:: Records for this exercise ::

-- begin --

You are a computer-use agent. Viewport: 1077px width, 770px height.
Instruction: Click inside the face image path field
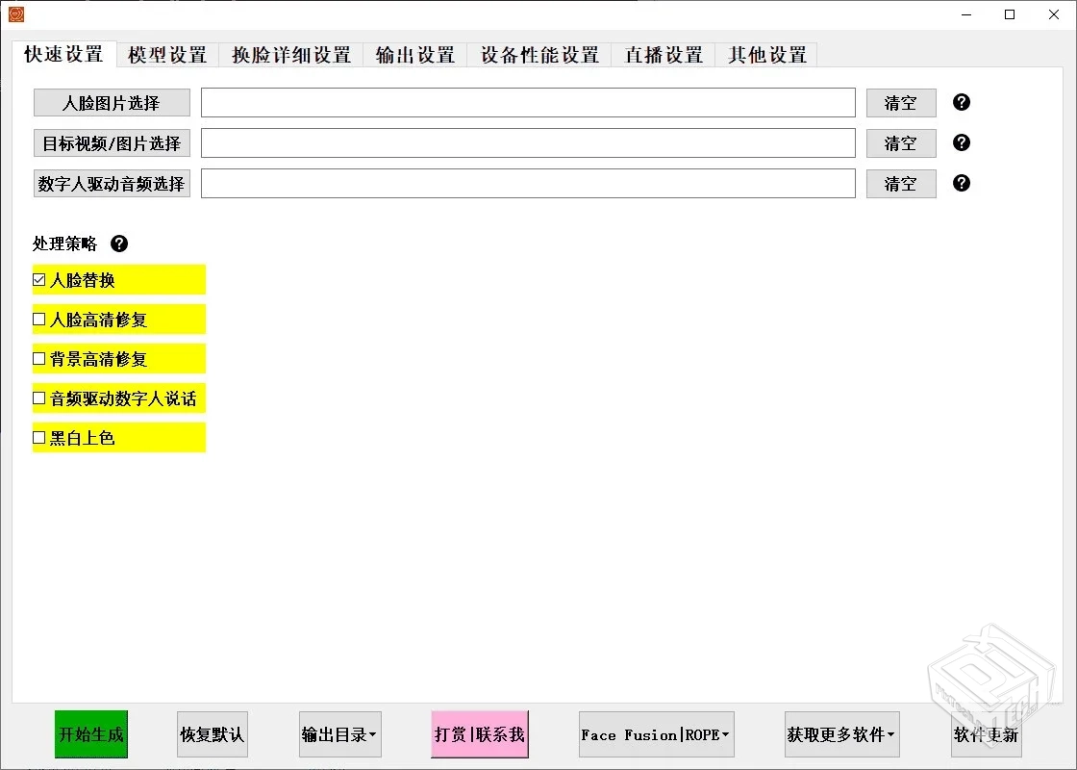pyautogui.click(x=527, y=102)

-- end --
-- begin --

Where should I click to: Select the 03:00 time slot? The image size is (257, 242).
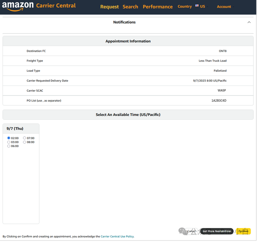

-- end --
-- begin --

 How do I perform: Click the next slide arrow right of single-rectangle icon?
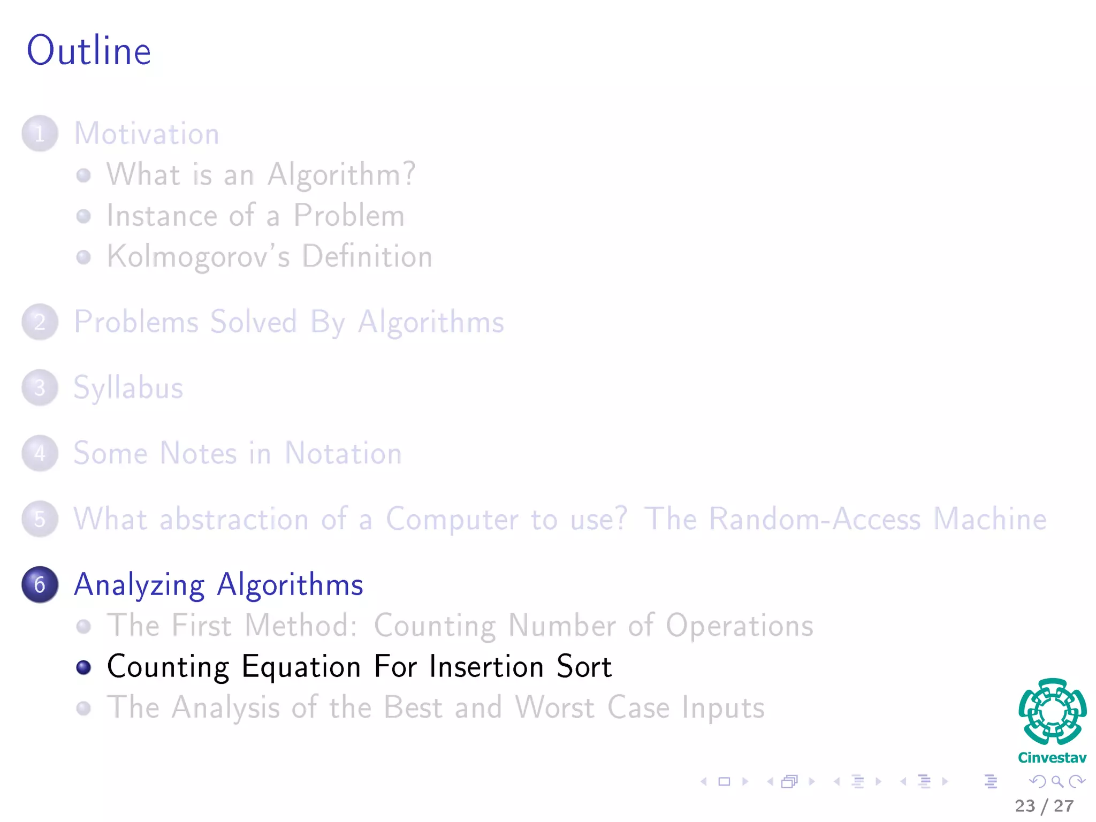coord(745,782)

-- end --

Reproduce verbatim the part of the material that opens with the line containing "How do I perform: Click" and closes with the line containing "coord(745,782)", including both of those lines. Leave the pictures out.

 How do I perform: Click the next slide arrow right of single-rectangle icon?
coord(745,782)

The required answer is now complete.